→ **Records**:
···

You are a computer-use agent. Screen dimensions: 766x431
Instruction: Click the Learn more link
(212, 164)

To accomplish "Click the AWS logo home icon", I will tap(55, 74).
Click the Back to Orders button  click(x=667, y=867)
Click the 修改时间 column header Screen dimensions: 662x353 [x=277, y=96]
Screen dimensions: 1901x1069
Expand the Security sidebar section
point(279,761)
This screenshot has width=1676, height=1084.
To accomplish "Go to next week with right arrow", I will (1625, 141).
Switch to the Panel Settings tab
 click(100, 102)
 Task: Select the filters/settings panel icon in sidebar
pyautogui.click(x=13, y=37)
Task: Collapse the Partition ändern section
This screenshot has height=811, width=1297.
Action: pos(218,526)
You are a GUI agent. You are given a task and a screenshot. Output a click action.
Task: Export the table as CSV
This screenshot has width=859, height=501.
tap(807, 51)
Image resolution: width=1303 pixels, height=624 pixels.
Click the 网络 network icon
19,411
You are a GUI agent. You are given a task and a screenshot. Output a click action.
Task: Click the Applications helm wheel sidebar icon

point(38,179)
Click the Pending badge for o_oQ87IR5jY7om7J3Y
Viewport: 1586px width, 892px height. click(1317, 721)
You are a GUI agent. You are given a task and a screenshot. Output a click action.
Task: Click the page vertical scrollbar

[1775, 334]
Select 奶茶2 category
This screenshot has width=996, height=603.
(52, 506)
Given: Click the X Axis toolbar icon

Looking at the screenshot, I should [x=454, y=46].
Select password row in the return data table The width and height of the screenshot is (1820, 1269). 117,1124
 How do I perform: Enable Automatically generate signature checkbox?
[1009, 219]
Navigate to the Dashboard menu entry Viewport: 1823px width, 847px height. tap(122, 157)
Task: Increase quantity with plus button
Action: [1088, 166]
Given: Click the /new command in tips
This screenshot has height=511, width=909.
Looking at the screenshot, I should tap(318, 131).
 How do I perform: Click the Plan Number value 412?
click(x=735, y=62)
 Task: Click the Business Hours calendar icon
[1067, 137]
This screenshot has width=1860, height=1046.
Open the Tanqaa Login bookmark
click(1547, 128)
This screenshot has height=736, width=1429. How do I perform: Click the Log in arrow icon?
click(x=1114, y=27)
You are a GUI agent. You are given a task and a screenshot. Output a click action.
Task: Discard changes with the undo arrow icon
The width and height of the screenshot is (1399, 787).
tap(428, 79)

···

→ **Work to complete**: All lines of the entries containing the string "dimensions" must be shown in full.

→ **Result**:
You are a computer-use agent. Screen dimensions: 766x431
Click the 修改时间 column header Screen dimensions: 662x353 [x=277, y=96]
Screen dimensions: 1901x1069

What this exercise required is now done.